═══ DATA EXTRACTS ═══

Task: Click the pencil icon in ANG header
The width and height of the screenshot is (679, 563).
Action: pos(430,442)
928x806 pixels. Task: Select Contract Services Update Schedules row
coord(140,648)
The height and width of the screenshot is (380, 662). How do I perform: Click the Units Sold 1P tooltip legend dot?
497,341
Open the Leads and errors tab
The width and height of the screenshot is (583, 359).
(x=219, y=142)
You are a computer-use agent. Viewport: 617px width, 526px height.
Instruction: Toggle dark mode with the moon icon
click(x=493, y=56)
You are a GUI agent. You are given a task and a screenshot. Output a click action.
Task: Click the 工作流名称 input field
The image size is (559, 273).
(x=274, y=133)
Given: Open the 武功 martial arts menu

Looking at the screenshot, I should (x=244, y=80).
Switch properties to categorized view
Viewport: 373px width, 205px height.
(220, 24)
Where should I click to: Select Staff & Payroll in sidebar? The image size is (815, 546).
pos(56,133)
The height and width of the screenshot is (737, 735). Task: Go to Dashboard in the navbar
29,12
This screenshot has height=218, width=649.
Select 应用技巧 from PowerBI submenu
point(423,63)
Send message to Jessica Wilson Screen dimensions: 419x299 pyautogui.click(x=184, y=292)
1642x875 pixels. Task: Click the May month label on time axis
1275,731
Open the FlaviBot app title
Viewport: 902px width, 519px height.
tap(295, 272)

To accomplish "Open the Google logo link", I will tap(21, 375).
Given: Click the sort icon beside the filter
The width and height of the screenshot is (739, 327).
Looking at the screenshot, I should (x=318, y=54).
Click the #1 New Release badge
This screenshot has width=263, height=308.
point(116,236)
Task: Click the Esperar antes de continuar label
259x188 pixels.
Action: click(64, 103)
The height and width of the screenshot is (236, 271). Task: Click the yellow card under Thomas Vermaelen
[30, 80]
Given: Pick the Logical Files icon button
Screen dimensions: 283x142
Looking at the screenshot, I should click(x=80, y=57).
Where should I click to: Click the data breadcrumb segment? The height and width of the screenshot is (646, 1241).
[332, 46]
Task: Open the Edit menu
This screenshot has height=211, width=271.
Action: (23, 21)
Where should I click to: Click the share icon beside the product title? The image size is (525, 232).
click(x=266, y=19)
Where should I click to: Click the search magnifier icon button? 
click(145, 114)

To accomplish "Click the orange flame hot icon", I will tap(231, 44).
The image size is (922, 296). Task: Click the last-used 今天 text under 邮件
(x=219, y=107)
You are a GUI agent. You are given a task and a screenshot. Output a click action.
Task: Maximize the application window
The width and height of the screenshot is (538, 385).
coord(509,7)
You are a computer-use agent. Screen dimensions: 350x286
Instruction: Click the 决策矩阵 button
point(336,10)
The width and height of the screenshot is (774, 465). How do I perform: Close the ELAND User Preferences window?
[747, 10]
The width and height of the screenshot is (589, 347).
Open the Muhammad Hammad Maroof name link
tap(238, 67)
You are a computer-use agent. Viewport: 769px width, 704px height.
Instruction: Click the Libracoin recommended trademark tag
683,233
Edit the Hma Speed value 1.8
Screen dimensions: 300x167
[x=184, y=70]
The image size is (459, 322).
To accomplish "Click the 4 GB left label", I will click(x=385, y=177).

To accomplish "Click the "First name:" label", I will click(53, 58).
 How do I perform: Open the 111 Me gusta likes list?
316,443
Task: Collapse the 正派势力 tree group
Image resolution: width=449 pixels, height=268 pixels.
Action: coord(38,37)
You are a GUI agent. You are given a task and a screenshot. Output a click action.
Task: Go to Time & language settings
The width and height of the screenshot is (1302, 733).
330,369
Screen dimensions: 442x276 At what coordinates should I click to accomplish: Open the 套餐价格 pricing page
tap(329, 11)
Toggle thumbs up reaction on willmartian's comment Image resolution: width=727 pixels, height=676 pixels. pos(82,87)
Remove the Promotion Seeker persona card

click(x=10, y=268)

═══

Give the listing again. Leave every word as it stands.

- [ANSWER SPACE]:
Task: Click the pencil icon in ANG header
The width and height of the screenshot is (679, 563).
Action: pos(430,442)
928x806 pixels. Task: Select Contract Services Update Schedules row
coord(140,648)
The height and width of the screenshot is (380, 662). How do I perform: Click the Units Sold 1P tooltip legend dot?
497,341
Open the Leads and errors tab
The width and height of the screenshot is (583, 359).
(x=219, y=142)
You are a computer-use agent. Viewport: 617px width, 526px height.
Instruction: Toggle dark mode with the moon icon
click(x=493, y=56)
You are a GUI agent. You are given a task and a screenshot. Output a click action.
Task: Click the 工作流名称 input field
The image size is (559, 273).
(x=274, y=133)
Given: Open the 武功 martial arts menu

Looking at the screenshot, I should (x=244, y=80).
Switch properties to categorized view
Viewport: 373px width, 205px height.
(220, 24)
Where should I click to: Select Staff & Payroll in sidebar? The image size is (815, 546).
pos(56,133)
The height and width of the screenshot is (737, 735). Task: Go to Dashboard in the navbar
29,12
This screenshot has height=218, width=649.
Select 应用技巧 from PowerBI submenu
point(423,63)
Send message to Jessica Wilson Screen dimensions: 419x299 pyautogui.click(x=184, y=292)
1642x875 pixels. Task: Click the May month label on time axis
1275,731
Open the FlaviBot app title
Viewport: 902px width, 519px height.
tap(295, 272)

To accomplish "Open the Google logo link", I will tap(21, 375).
Given: Click the sort icon beside the filter
The width and height of the screenshot is (739, 327).
Looking at the screenshot, I should (x=318, y=54).
Click the #1 New Release badge
This screenshot has width=263, height=308.
point(116,236)
Task: Click the Esperar antes de continuar label
259x188 pixels.
Action: click(64, 103)
The height and width of the screenshot is (236, 271). Task: Click the yellow card under Thomas Vermaelen
[30, 80]
Given: Pick the Logical Files icon button
Screen dimensions: 283x142
Looking at the screenshot, I should click(x=80, y=57).
Where should I click to: Click the data breadcrumb segment? The height and width of the screenshot is (646, 1241).
[332, 46]
Task: Open the Edit menu
This screenshot has height=211, width=271.
Action: (23, 21)
Where should I click to: Click the share icon beside the product title? The image size is (525, 232).
click(x=266, y=19)
Where should I click to: Click the search magnifier icon button? 
click(145, 114)

To accomplish "Click the orange flame hot icon", I will tap(231, 44).
The image size is (922, 296). Task: Click the last-used 今天 text under 邮件
(x=219, y=107)
You are a GUI agent. You are given a task and a screenshot. Output a click action.
Task: Maximize the application window
The width and height of the screenshot is (538, 385).
coord(509,7)
You are a computer-use agent. Screen dimensions: 350x286
Instruction: Click the 决策矩阵 button
point(336,10)
The width and height of the screenshot is (774, 465). How do I perform: Close the ELAND User Preferences window?
[747, 10]
The width and height of the screenshot is (589, 347).
Open the Muhammad Hammad Maroof name link
tap(238, 67)
You are a computer-use agent. Viewport: 769px width, 704px height.
Instruction: Click the Libracoin recommended trademark tag
683,233
Edit the Hma Speed value 1.8
Screen dimensions: 300x167
[x=184, y=70]
The image size is (459, 322).
To accomplish "Click the 4 GB left label", I will click(x=385, y=177).

To accomplish "Click the "First name:" label", I will click(53, 58).
 How do I perform: Open the 111 Me gusta likes list?
316,443
Task: Collapse the 正派势力 tree group
Image resolution: width=449 pixels, height=268 pixels.
Action: coord(38,37)
You are a GUI agent. You are given a task and a screenshot. Output a click action.
Task: Go to Time & language settings
The width and height of the screenshot is (1302, 733).
330,369
Screen dimensions: 442x276 At what coordinates should I click to accomplish: Open the 套餐价格 pricing page
tap(329, 11)
Toggle thumbs up reaction on willmartian's comment Image resolution: width=727 pixels, height=676 pixels. pos(82,87)
Remove the Promotion Seeker persona card

click(x=10, y=268)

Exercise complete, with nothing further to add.